| PROBLEM DETAILS |
Exactly as written, output the lines below starting from the first and ending with the line that contains "The width and height of the screenshot is (1024, 459)."; omit pictures.

| Saved entries |
[Start of Attachment]
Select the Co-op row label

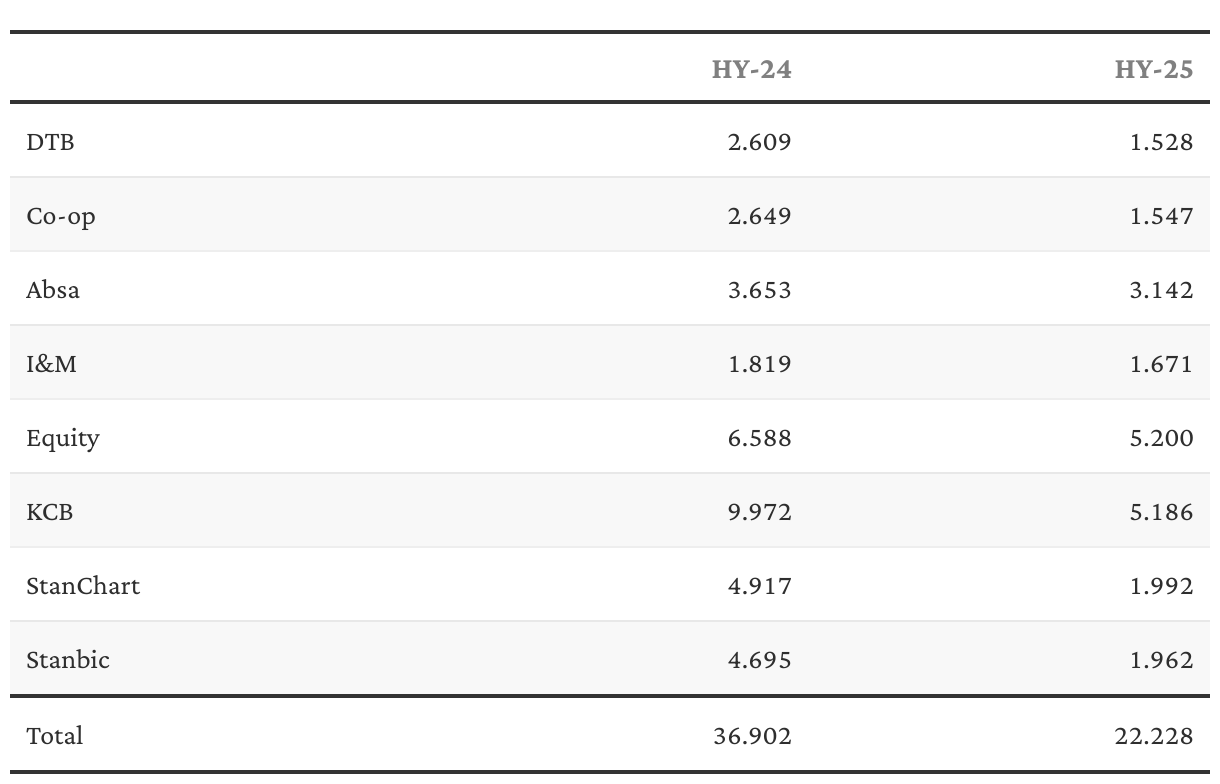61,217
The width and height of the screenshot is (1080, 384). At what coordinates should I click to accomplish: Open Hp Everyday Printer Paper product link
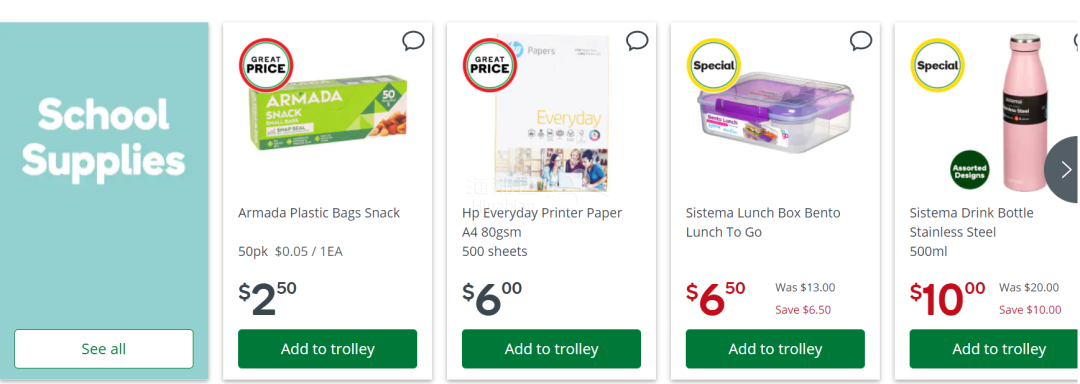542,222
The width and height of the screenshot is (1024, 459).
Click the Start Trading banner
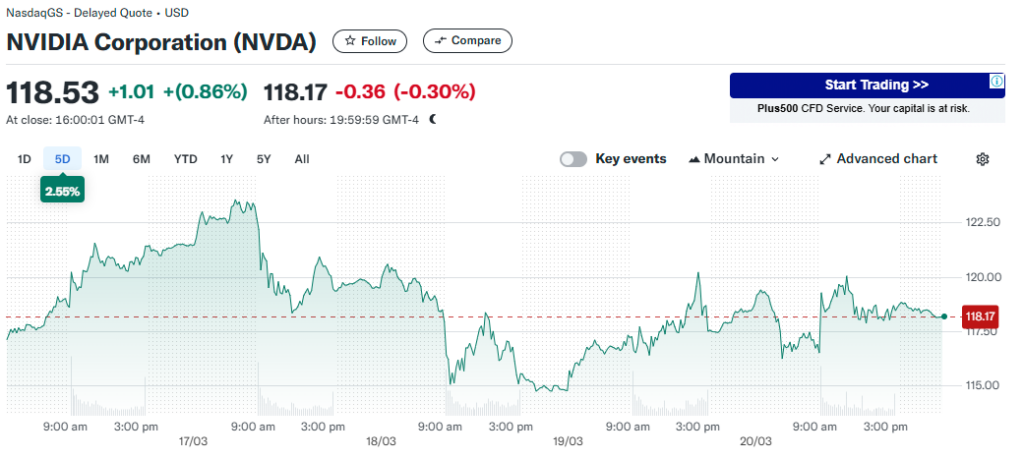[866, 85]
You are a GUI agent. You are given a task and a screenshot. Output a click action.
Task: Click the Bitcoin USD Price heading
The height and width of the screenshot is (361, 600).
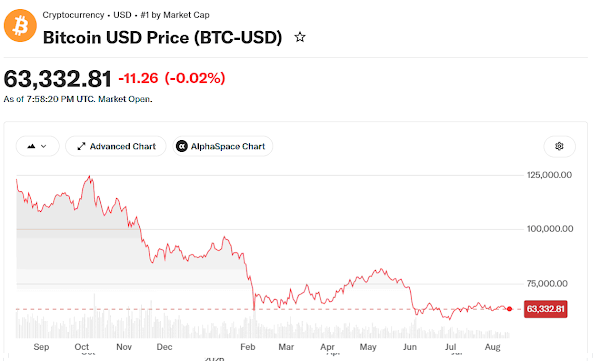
[End of Attachment]
| RESULT BELOW |
Select the Co-op row label

61,217
The width and height of the screenshot is (1080, 384). At what coordinates should I click to accomplish: Open Hp Everyday Printer Paper product link
542,222
The width and height of the screenshot is (1024, 459).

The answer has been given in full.